The GDPR dimension adds weight. A call to a US frontier lab that touches personal data requires a transfer basis that hasn’t been self-evident since the Schrems II ruling. The 2023 EU-US Data Privacy Framework offers a successor, but it’s legally fragile, not the kind of foundation to build a long-running product on. For a European product builder, the choice between frontier API and self-hosting therefore isn’t only a price question. It’s a legal choice that shapes the product fundamentally.

In both regimes, the central fact remains. Runtime intelligence is a product variable, not an infrastructure detail. The location of the invoice changes. The existence of an invoice does not.

What this means for designers

The UI designer of fifteen years ago thought in flows, screens, buttons. Those questions persist. They’re no longer sufficient.

The designer building agent-native software today has to answer four questions, per step in a workflow, not per product.

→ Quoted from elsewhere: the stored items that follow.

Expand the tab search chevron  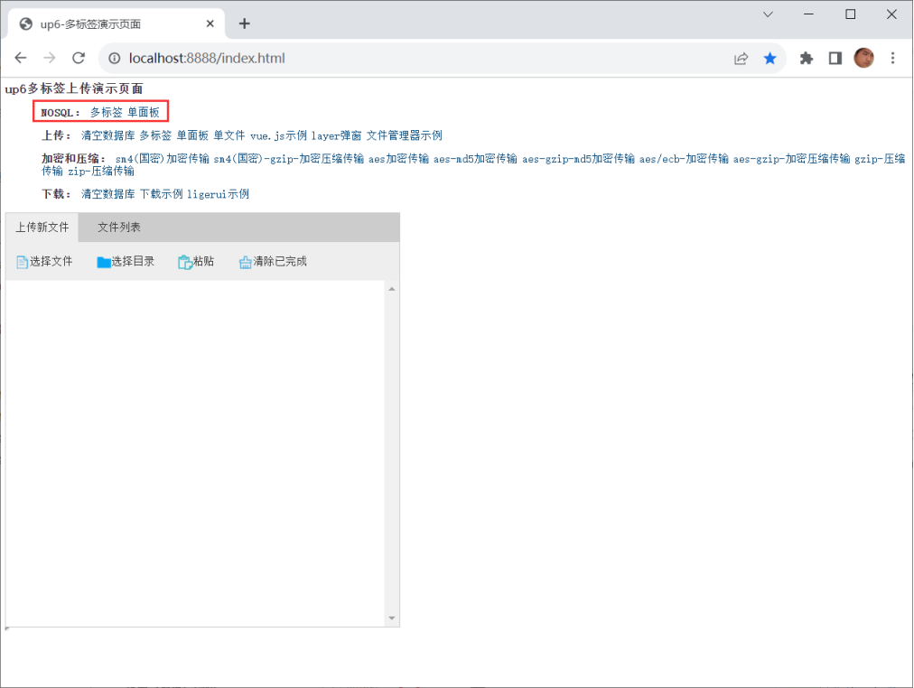(x=769, y=14)
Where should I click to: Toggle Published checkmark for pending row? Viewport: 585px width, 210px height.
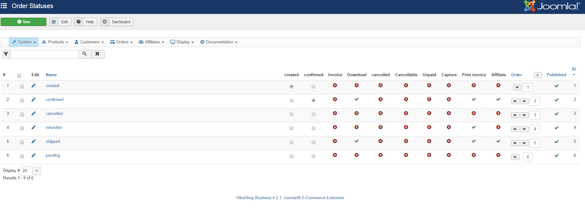[x=556, y=155]
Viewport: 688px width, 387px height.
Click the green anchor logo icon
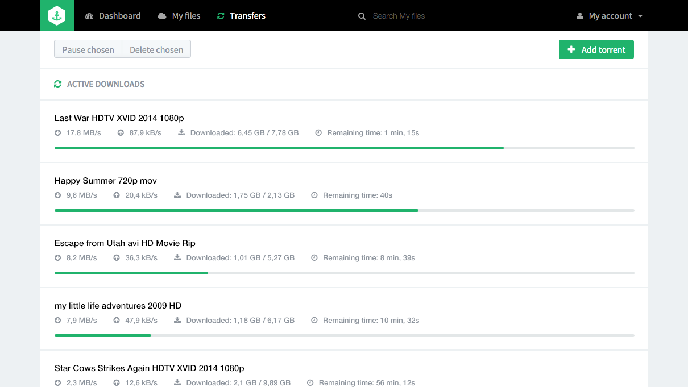57,16
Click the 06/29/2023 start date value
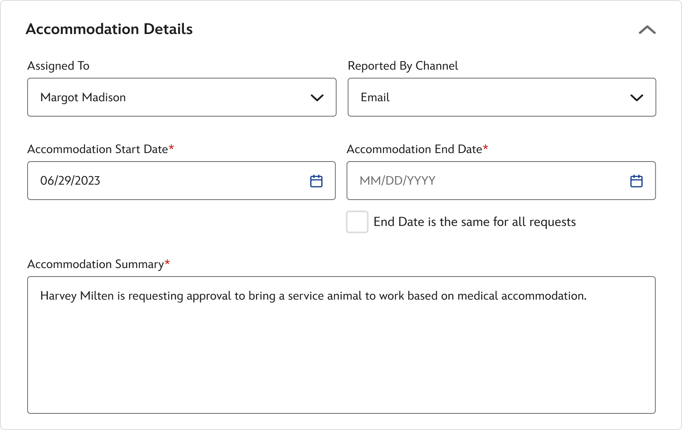 (x=70, y=181)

What is the agent permitted to do? Not what it can do technically. What it’s authorized to do within this step. Which tools, which actions, which data. Everything outside is closed.

How long can it run? A time budget per task. A twenty-minute container is a design choice, not a technical detail. Too short, work goes unfinished. Too long, you’re paying for an agent stuck in a loop.

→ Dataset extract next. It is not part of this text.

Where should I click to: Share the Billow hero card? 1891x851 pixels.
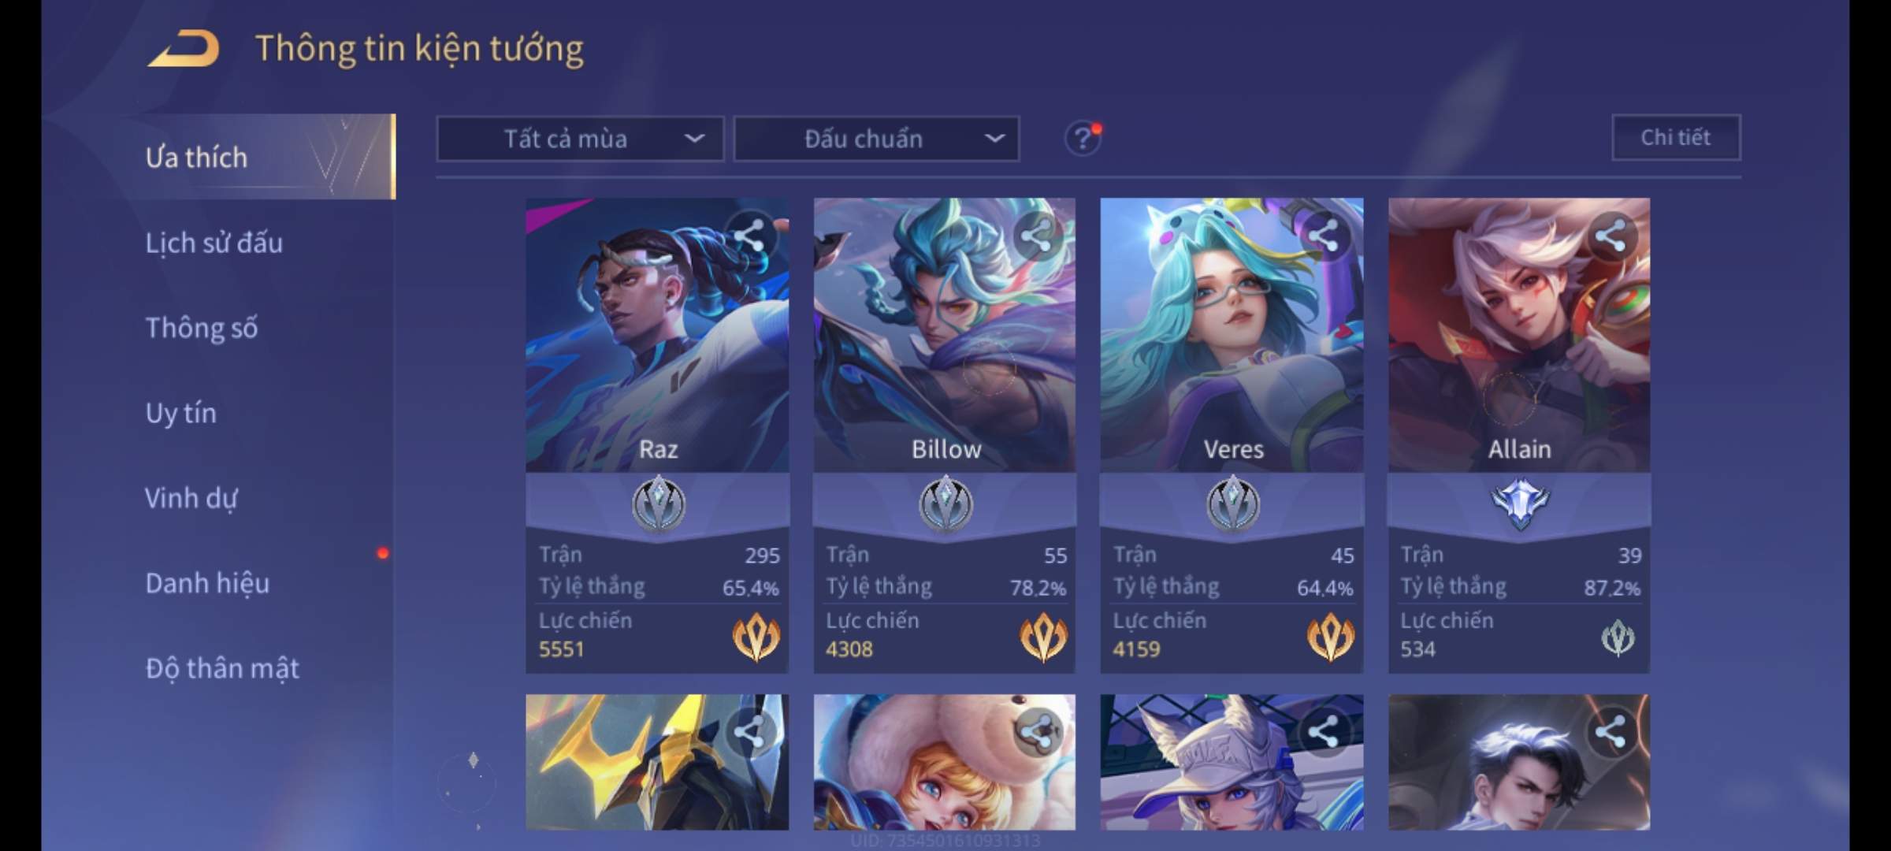coord(1036,236)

Under what limits? Rate limits, spend caps, audit rules, fallbacks. What happens if a tool call fails. What happens if the output can’t be verified. Which human signature belongs to which action. And, for European builders, which data is even allowed to pass through it.

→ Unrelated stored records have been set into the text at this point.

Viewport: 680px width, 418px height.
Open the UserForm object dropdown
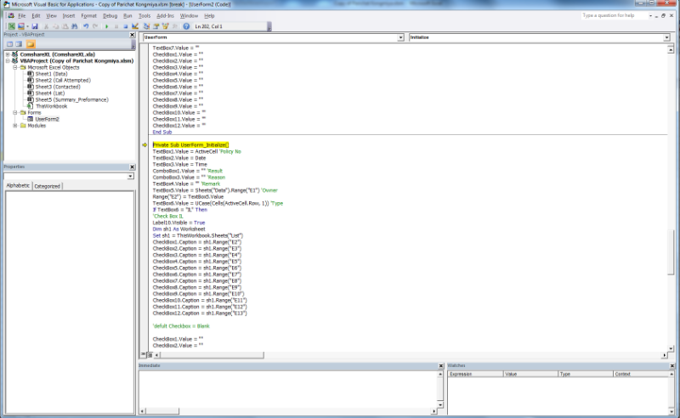point(400,38)
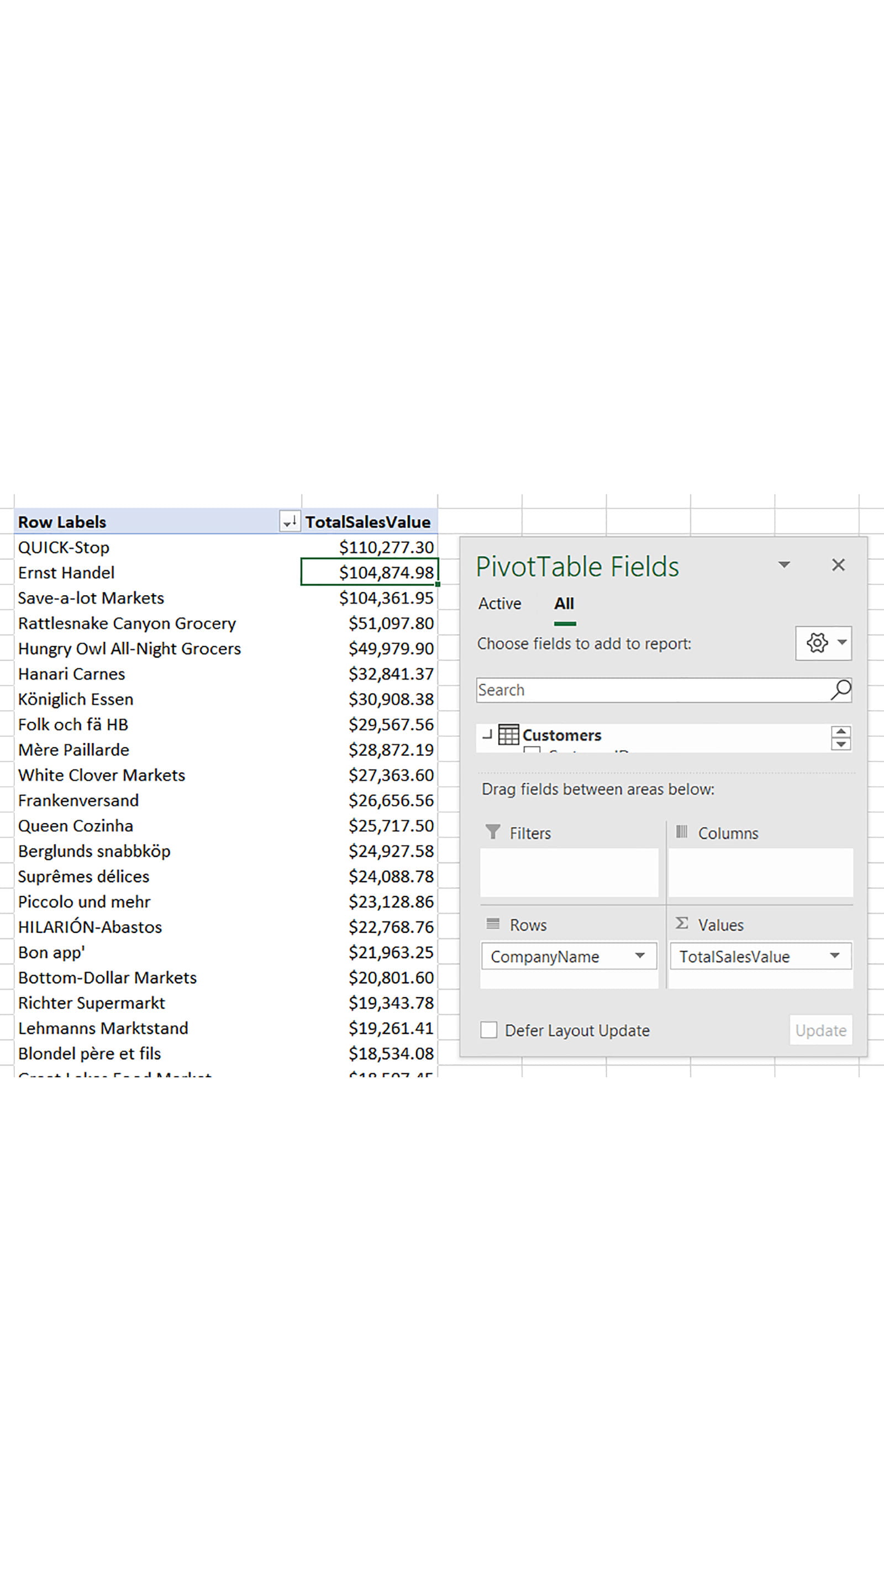Select the All tab

564,604
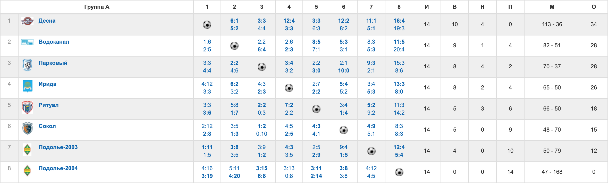Open match result 10:0 in Парковый row

pyautogui.click(x=344, y=71)
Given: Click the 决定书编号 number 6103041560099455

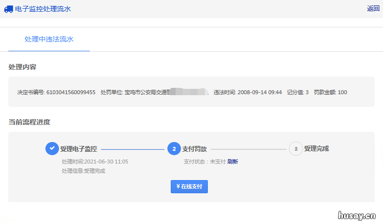Looking at the screenshot, I should [x=71, y=92].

At what price? Not just the API invoice. The cost of control layers, logging, orchestration, and human time to review errors. The total amount this step costs every execution.

These aren’t four policy checkboxes. They’re a decision framework you fill in per interaction, because every interaction has a different balance between value and cost. A dropdown doesn’t need an agent. Plowing through ten contracts for contradictions ought to be one. The next step in the same workflow can be deterministic again.

Hybrid becomes the norm. Cheap deterministic layers for predictable work, light models for routine decisions, heavy models only where real reasoning is needed. Routing between those layers is itself a design discipline, and that discipline is still in its infancy.

The layer above the meter

Whoever pays the bill, in the end, determines who decides. If users can’t see what an agent action costs, the incentive is to do everything agent-native. It feels like a free capability upgrade. The bill comes later, with the CFO, at the scaling limit, at the compliance officer. Over the next one or two years, teams will hit walls that their agent architecture can’t make the math work on, or can’t account for. That’s not a disaster, it’s market maturity. But it’s coming.

The winners won’t be the teams with the most impressive demos. They’ll be the teams that choose sharply where an agent does and doesn’t belong, and that encode those choices somewhere they carry through to execution.

That last part is the open question. The four answers, what the agent is permitted to do, how long, under what limits, and at what price, are still mostly implicit, scattered across code, config, prompts, and policy documents. That doesn’t work when you have to refill them per interaction. A layer belongs above the meter, where the designer’s intent is testably captured, independent of the model beneath. What that layer looks like isn’t crystallized yet. That the layer will come seems inevitable.

For small builders, that layer isn’t a luxury; it’s existential. Without explicit decision frames per step, every agent feature becomes an open tab. With such frames, there’s room for indie builders to make products that stay profitable under production load, and that don’t automatically feed value back to the largest players who can absorb inference costs into an existing P&L.

The old design question was: what can the software do? That question isn’t in the foreground anymore. The new question is different. What is it permitted to do. For how long. Under what limits. At what price.

Those who treat this as a design discipline build products that survive production load, regardless of how large the player behind them is. Those who keep treating it as a feature layer build demos.

That difference will become visible over the next two years.